Unsichtbares sichtbar machen: neue Perspektiven für das Bodenbiodiversitätsmonitoring
Das Gutachten kommt zu dem Ergebnis, dass molekularbiologische Verfahren ein großes Potenzial für ein zukunftsfähiges behördliches Bodenbiodiversitätsmonitoring besitzen. Sie ermöglichen eine standardisierbare, taxonomisch breite und vergleichsweise objektive Erfassung von Organismengruppen. Das Gutachten unterstreicht hierbei, dass insbesondere das Metabarcoding für einige Bodenorganismengruppen wie zum Beispiel Bakterien bereits heute eine belastbare Basis für den Einsatz in der Monitoringpraxis bietet.
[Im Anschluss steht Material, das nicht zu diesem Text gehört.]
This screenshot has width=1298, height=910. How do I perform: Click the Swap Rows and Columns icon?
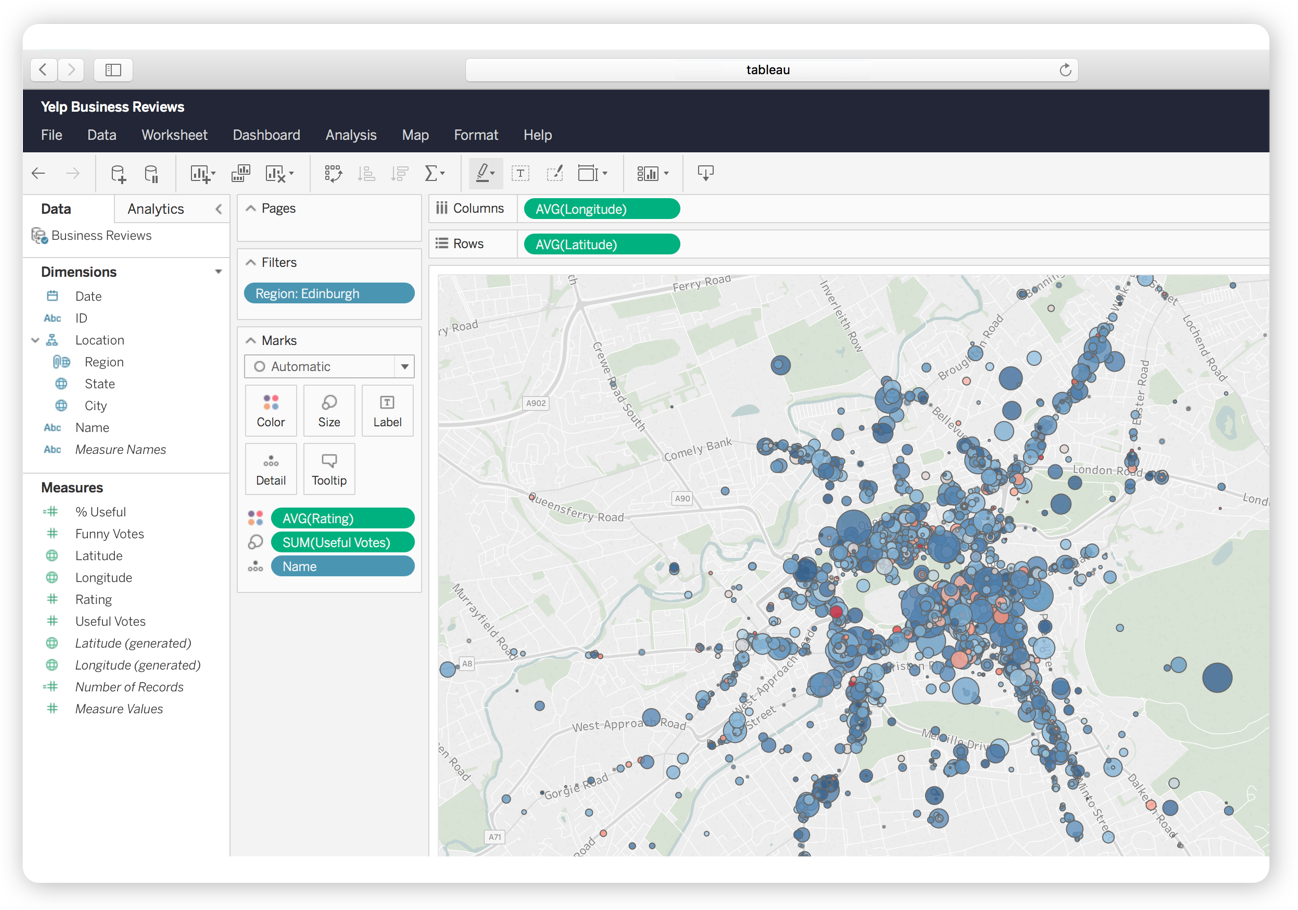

Langfristig bieten insbesondere genombasierte Ansätze (Metagenomik) die Chance, nicht nur zu bestimmen, wer im Boden lebt, sondern auch, welche ökologischen Funktionen diese Organismen erfüllen.
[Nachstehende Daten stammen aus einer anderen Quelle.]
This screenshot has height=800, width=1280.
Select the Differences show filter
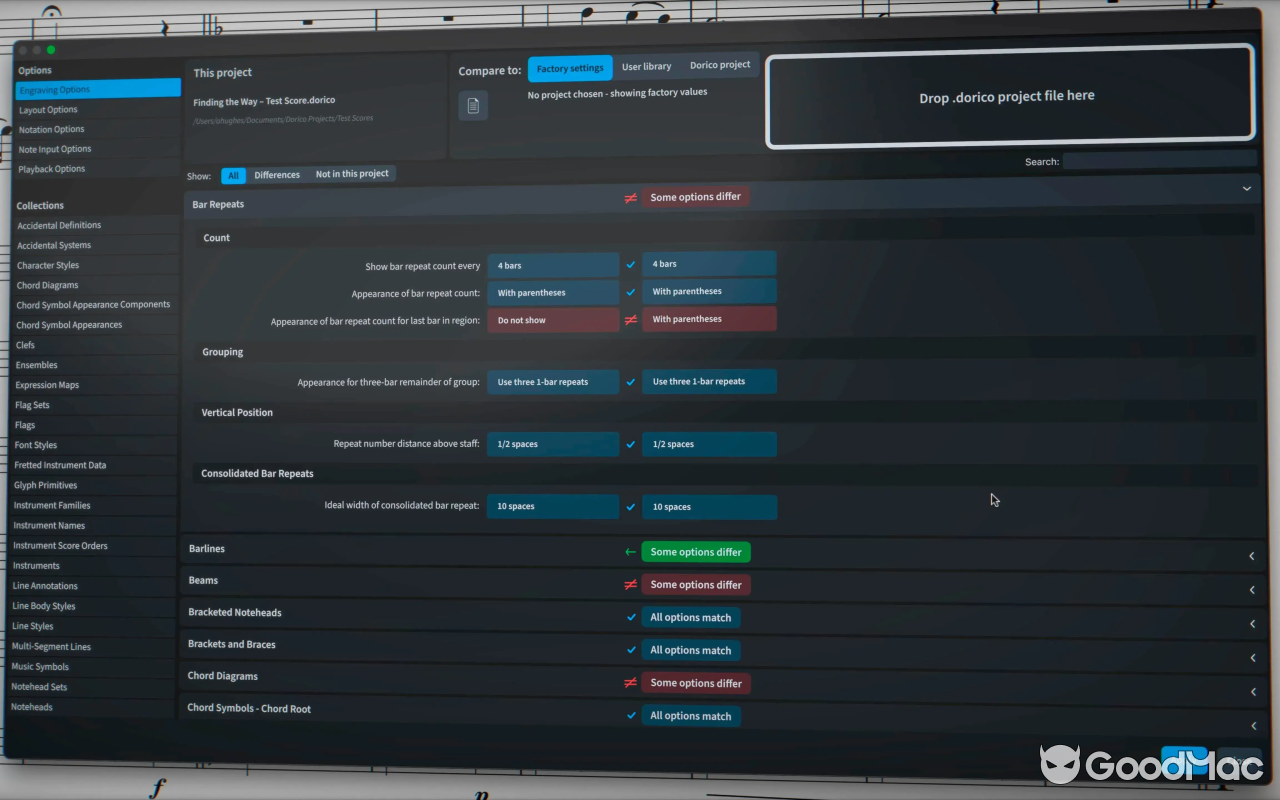pyautogui.click(x=276, y=174)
Den entscheidenden Mehrwert liefert das Gutachten durch einen strukturierten Fahrplan, der in sechs zentralen Handlungsfeldern, von der methodischen Standardisierung über den Datenbankausbau bis hin zur KI-gestützten Auswertung, Schritt für Schritt aufzeigt, wie der Transfer dieser neuen Methoden in ein zukunftsfähiges behördliches Monitoring gelingen kann.
Das Gutachten wurde von dem Senckenberg Biodiversität und Klima Forschungszentrum, dem Fraunhofer Institut für Molekularbiologie und Angewandte Oekologie und der Fachhochschule Südwestfalen gemeinsam im Auftrag des Nationalen Monitoringzentrum zur Biodiversität erstellt.